Najnowszą sesję okładkową Kate wykonał duet Mert & Marcus. Ich rękę widać w chłodnych, ale intensywnych barwach i dramatycznej grze światła.
Gruby sznur i sukienka Versace przypominająca grecka tunikę sprawiły, że nowa okładka jest postrzegana jako aluzja do zbliżających sie letnich Igrzysk Olimpijskich w Londynie. Kate wygląda pięknie jako symbol tego święta, choć jej tryb życia nigdy nie był zbyt zdrowy i przykładny.

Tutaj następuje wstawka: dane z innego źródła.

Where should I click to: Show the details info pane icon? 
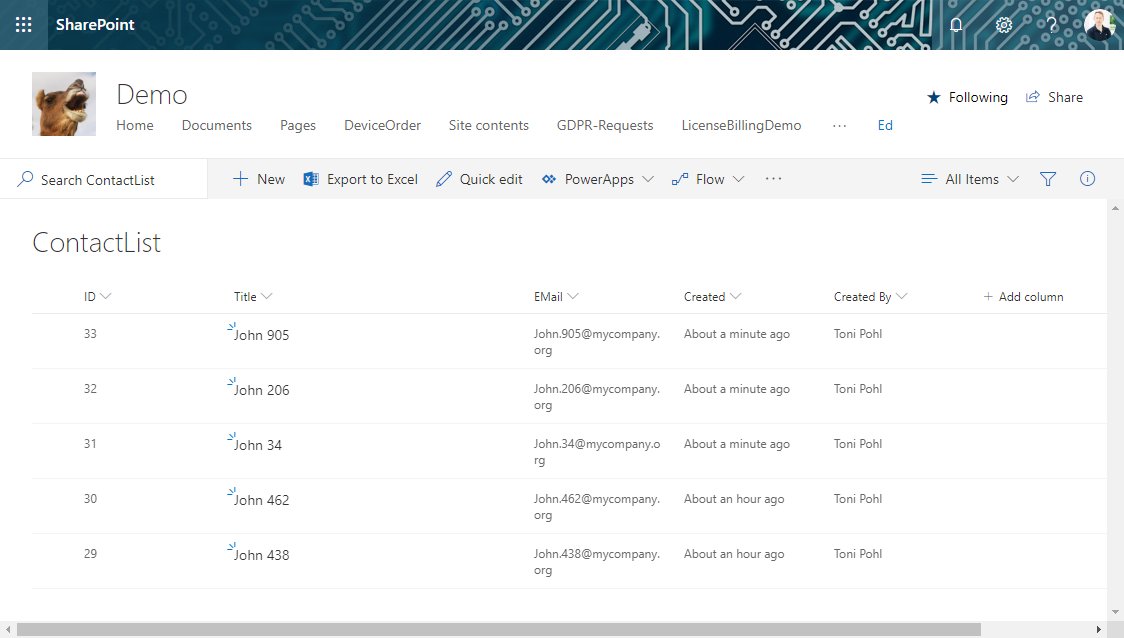(1088, 179)

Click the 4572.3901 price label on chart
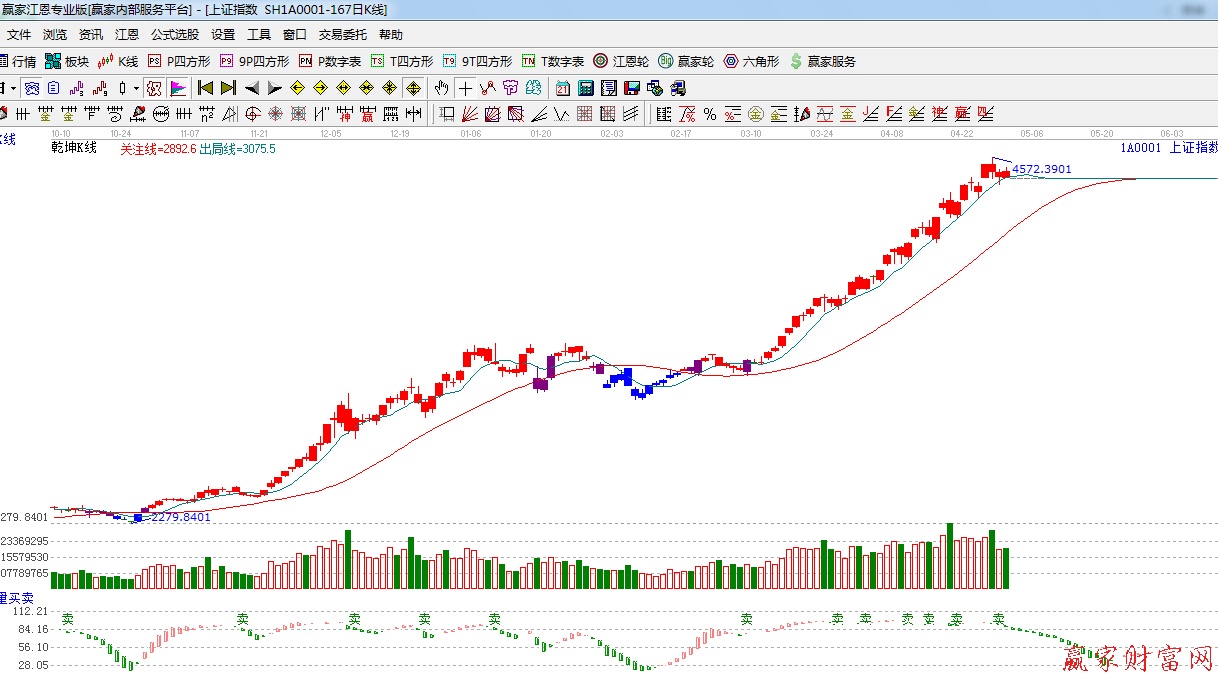1041,169
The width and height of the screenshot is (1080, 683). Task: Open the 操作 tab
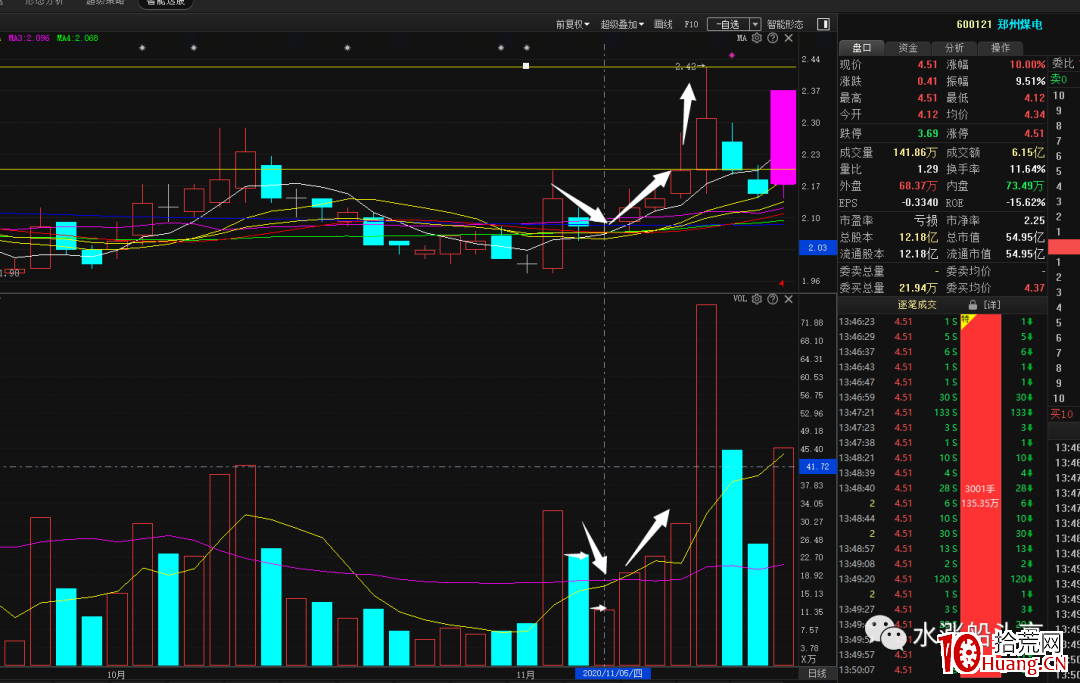pyautogui.click(x=1000, y=47)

Charakterystycznym elementem sesji są kuliste, złote bransolety. Idealnie pasują do body Versace, bardzo podobnego do kreacji tej marki, jaką January Jones zaprezentowała wczoraj na Met Ball 2012.
Miękkie fale, blada cera i czerwona szminka sprawiają, że charakteryzacja Kate bardzo przypomina ikonę kina noir - Veronikę Lake.
Sesja już wzbudziła kontrowersje, bo cera Kate jest nienaturalnie wygładzona. Bez śladu upływu czasu, modelka przypomina piękną, ale sztuczną figurę woskową.
Kate pierwszy raz pojawiła się na okładce rodzimej edycji Vogue'a w 1993 roku i od tego czasu udało jej się trafić na 32 okładki. Nie licząc innych edycji biblii mody. Jest brytyjską rekordzistką, a okładka z czerwca zapewne nie będzie ostatnia. Ale czy graficy Vogue UK pozwolą kiedyś Kate zestarzeć się z godnością? Odrobinę lżejszy retusz ocaliłby magazyn przed oskarżeniami o kreowanie nierealnego ideału piękna.
Podoba wam się nowa okładka Kate? Mocny retusz przeraża czy śmieszy?